What the exercise asks: Rewrite the lines from the line with "Click the Title input field" up to and including the line with "[1125, 242]", changing "input field" to "text box" and leaving everything else as it is.

— start Data for this exercise —

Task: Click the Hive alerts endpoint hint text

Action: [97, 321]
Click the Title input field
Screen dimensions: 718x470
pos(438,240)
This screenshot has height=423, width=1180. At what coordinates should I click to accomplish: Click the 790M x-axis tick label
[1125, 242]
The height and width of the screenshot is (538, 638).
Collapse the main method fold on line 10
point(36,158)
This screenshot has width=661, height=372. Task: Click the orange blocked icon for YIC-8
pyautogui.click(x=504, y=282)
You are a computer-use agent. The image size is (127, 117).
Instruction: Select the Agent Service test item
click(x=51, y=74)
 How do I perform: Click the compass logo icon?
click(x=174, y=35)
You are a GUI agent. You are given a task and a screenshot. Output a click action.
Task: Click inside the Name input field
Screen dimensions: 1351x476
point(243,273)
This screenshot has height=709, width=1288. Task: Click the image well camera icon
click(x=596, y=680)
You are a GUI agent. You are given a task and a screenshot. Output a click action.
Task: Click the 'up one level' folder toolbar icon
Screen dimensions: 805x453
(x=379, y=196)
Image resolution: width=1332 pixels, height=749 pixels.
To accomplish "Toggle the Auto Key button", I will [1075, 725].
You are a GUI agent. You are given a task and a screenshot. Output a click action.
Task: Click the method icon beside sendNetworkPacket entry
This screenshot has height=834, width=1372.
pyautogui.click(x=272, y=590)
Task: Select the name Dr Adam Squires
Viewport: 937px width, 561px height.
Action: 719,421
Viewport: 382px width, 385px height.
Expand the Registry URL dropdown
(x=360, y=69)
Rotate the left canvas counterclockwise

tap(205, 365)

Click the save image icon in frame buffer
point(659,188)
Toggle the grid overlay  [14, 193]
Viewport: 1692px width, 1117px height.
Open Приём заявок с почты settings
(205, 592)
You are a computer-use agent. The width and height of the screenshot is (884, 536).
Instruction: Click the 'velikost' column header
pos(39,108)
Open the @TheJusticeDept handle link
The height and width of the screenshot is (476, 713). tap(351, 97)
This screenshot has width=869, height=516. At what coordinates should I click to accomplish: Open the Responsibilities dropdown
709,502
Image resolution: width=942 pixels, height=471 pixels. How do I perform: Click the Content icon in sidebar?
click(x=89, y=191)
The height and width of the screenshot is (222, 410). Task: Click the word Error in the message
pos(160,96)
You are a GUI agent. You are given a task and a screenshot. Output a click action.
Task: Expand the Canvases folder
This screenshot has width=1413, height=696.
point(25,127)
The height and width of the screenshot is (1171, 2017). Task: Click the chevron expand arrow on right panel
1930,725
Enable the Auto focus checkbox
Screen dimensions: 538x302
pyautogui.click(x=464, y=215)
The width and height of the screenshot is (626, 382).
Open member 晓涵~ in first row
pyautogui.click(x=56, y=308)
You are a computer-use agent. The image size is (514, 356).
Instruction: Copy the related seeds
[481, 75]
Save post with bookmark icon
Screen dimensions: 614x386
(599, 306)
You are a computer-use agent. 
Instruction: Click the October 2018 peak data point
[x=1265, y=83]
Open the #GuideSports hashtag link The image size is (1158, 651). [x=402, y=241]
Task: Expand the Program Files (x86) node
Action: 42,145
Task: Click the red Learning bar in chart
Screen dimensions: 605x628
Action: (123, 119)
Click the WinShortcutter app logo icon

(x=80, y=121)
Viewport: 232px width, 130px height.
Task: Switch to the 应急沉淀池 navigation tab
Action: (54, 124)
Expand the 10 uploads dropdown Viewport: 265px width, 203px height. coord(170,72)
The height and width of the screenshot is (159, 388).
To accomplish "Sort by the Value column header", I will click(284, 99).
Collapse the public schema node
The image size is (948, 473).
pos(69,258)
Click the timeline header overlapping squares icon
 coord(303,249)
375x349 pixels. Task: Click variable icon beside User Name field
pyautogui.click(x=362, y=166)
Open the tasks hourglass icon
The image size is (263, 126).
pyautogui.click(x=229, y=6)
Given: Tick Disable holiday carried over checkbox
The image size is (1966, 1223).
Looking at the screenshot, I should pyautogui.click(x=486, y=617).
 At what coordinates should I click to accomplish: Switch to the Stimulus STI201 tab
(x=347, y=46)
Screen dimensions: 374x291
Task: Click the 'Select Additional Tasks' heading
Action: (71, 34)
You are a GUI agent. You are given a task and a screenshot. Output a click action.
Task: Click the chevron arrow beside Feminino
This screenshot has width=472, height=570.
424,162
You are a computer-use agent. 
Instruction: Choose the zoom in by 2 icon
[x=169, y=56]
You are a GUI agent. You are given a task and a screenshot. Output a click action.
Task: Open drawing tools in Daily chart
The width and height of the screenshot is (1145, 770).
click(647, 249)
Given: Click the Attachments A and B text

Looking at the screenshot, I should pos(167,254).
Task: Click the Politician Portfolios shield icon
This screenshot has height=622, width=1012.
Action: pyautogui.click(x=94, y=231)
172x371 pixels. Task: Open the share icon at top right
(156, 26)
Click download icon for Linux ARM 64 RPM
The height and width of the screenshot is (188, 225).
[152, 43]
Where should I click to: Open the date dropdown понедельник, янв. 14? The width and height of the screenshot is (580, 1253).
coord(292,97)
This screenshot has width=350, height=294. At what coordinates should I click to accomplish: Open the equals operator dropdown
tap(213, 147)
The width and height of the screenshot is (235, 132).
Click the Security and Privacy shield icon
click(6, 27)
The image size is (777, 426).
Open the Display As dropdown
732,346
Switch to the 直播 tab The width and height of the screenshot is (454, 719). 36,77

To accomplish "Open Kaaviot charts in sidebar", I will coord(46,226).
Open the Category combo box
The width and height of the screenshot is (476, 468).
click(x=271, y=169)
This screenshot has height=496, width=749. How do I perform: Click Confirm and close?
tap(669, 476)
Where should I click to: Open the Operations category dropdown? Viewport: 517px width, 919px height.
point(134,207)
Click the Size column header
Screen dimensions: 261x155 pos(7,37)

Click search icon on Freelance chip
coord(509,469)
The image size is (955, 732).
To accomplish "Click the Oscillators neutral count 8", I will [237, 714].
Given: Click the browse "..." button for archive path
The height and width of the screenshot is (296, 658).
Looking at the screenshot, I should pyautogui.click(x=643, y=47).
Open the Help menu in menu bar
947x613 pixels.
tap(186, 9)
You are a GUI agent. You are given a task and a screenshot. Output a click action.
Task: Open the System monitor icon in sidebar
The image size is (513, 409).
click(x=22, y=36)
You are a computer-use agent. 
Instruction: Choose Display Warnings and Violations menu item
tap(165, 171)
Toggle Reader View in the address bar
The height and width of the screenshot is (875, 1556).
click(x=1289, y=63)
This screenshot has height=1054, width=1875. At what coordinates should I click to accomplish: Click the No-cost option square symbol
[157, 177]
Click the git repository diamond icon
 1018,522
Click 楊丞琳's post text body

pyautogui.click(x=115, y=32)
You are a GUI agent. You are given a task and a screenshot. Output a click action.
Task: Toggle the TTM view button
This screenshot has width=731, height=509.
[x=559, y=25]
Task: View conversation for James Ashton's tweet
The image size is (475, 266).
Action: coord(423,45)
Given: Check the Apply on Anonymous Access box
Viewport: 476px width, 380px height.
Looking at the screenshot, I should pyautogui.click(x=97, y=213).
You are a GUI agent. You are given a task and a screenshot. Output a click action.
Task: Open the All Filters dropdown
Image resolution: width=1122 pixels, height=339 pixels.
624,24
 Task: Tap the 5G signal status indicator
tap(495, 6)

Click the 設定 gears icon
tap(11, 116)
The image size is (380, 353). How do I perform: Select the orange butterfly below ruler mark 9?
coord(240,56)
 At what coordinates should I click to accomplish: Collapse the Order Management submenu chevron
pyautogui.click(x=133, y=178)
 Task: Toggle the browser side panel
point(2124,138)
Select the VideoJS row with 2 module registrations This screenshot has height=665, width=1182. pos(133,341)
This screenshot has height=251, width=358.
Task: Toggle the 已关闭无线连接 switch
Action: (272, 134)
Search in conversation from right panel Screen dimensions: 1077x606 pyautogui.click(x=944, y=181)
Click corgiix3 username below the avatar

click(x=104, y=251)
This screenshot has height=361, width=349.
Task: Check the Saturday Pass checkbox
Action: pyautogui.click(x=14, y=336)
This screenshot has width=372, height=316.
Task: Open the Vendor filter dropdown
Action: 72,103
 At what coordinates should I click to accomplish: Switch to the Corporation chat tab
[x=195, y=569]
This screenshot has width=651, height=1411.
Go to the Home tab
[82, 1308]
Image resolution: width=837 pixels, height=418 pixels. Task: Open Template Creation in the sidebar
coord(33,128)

— end Data for this exercise —

Exercise output:
Click the Title text box
Screen dimensions: 718x470
pos(438,240)
This screenshot has height=423, width=1180. At what coordinates should I click to accomplish: Click the 790M x-axis tick label
[1125, 242]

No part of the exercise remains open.